There is a scene in countless old movies where someone receives terrible news and, in the next shot, is inexplicably at a dinner party smiling. That is roughly what it feels like to look at how organisations talk about AI in HR versus what our data shows is actually happening.
AI adoption by firms has more than doubled across OECD economies in just two years. SHRM’s 2026 State of AI in HR report finds that 87% of CHROs forecast greater AI adoption in HR this year. Everyone, apparently, is moving fast. So when the EAPM AI Working Group surveyed 327 European HR professionals — across 30 countries, the majority Heads of HR with over 15 years of experience — we were not quite prepared for what came back.
It turns out the dinner party is largely a fiction. The gap between the headline and the reality is where the most urgent story actually lives.

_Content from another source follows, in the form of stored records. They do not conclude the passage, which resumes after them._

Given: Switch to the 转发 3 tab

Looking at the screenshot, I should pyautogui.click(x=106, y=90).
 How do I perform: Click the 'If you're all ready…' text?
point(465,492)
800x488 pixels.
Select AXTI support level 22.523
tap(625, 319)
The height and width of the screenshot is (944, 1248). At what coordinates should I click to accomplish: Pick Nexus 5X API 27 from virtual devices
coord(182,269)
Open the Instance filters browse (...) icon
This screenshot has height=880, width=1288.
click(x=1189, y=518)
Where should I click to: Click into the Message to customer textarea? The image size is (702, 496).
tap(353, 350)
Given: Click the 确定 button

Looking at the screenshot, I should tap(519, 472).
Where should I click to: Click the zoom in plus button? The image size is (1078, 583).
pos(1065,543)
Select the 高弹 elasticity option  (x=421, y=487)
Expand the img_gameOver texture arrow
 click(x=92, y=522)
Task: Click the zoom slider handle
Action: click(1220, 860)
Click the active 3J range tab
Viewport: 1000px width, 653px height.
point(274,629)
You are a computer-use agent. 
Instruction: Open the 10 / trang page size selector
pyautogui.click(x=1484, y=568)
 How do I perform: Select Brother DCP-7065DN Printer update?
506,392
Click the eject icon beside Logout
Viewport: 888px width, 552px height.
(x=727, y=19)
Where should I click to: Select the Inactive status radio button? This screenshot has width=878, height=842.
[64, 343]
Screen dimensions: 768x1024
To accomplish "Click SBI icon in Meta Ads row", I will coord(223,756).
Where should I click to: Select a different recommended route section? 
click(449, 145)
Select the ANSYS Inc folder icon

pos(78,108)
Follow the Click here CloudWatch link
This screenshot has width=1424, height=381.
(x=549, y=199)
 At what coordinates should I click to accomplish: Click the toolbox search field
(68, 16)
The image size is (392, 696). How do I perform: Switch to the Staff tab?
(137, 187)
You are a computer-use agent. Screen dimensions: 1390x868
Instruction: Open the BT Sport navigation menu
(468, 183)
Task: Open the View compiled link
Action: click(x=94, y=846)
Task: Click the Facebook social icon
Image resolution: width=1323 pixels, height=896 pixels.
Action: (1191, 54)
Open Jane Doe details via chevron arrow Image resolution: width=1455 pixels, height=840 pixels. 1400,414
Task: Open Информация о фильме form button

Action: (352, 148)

AI is present. Governance is absent.
43% of HR departments in our survey use AI informally — individuals experimenting without structure, policy or backing. Only 19% describe AI as genuinely integrated into workflows. And 66% say their organisation has no clear guidelines for AI use in HR. These are not small organisations. These are experienced senior HR leaders — and the picture they paint is one we started calling “sanctioned improvisation”: AI is allowed, it just isn’t managed.
This connects to a warning issued back in 2023 by Peter Cappelli and Nikolai Rogovsky in an ILO Working Paper: while firms enthusiastically embrace AI in HR, their understanding of how it affects the workforce often lags behind or is not viewed as a priority. Three years on, across 30 European countries, the warning has gone largely unheeded.
Trained to know the risks. Not trained to manage them.
64% of HR professionals we surveyed have received no formal AI training — no course, no workshop, nothing. 35% rely entirely on self-learning. Only 15% have mandatory, structured programmes. And 66% told us their organisation does not systematically invest in AI competency development for HR. That is not a gap. It is a choice.
The paradox is this: 60% of respondents say they understand the limitations of AI — bias, hallucinations, lack of transparency. It was the only question in our survey where a clear majority agreed. HR professionals know what can go wrong. But knowing the risks without the governance structures or organisational support to manage them is not preparedness. It is awareness without agency.
The accountability paradox
89% of HR professionals told us that responsibility for HR decisions must always remain with humans — the strongest consensus in our entire survey. 61% said that when AI contributes to a wrong decision, the HR professional should be personally responsible. And 71% said accountability for AI-related errors is not clearly defined in their organisation.
Read those three together. HR professionals are expected to carry personal accountability for AI-influenced decisions — in organisations that have never defined what that accountability means. No guidelines. No training. No safety net.
This is not abstract. The EU AI Act is in its critical implementation phase, and many HR AI tools will be classified as “high risk,” triggering mandatory human oversight requirements. Organisations without defined accountability are not just culturally unprepared. They may soon be legally exposed.
Europe is not one story
European AI adoption sits at around 20% on average — but this conceals enormous variation. CEPR research found that European workers use AI for roughly one-third the hours of their US counterparts, with country-level rates ranging from 26% in Italy to 36% in the UK. The challenge is not uniform. An HR manager in Stockholm is navigating a very different landscape than one in Bucharest, and governance gaps will look different in each context.
The area where the gap between aspiration and reality is most striking is talent management. 56% believe AI will strengthen HR’s strategic role long-term. Yet 60% use no AI in talent management whatsoever — not for identifying high-potential employees, succession planning or career pathing. The most consequential HR decisions remain almost entirely unassisted by AI in 2026. Organisations are not failing here because they’ve tried and it hasn’t worked. They are failing because they haven’t tried at all.
This is an organisational failing, not a professional one
The HR professionals in our survey are not resistant to AI. They understand the risks better than most. They want more AI in the future. They are simply operating without training, without guidelines, without budget in many cases — and being asked to be personally responsible for outcomes in that environment.
The ILO paper put it well: the choice between high-road and low-road approaches to technology adoption is not about the technology. It’s about whether employers invest in people alongside systems. For most European HR departments in 2026, the answer has been: not yet.
International HR Day feels like the right moment to say this plainly. The profession is ready. The organisations aren’t.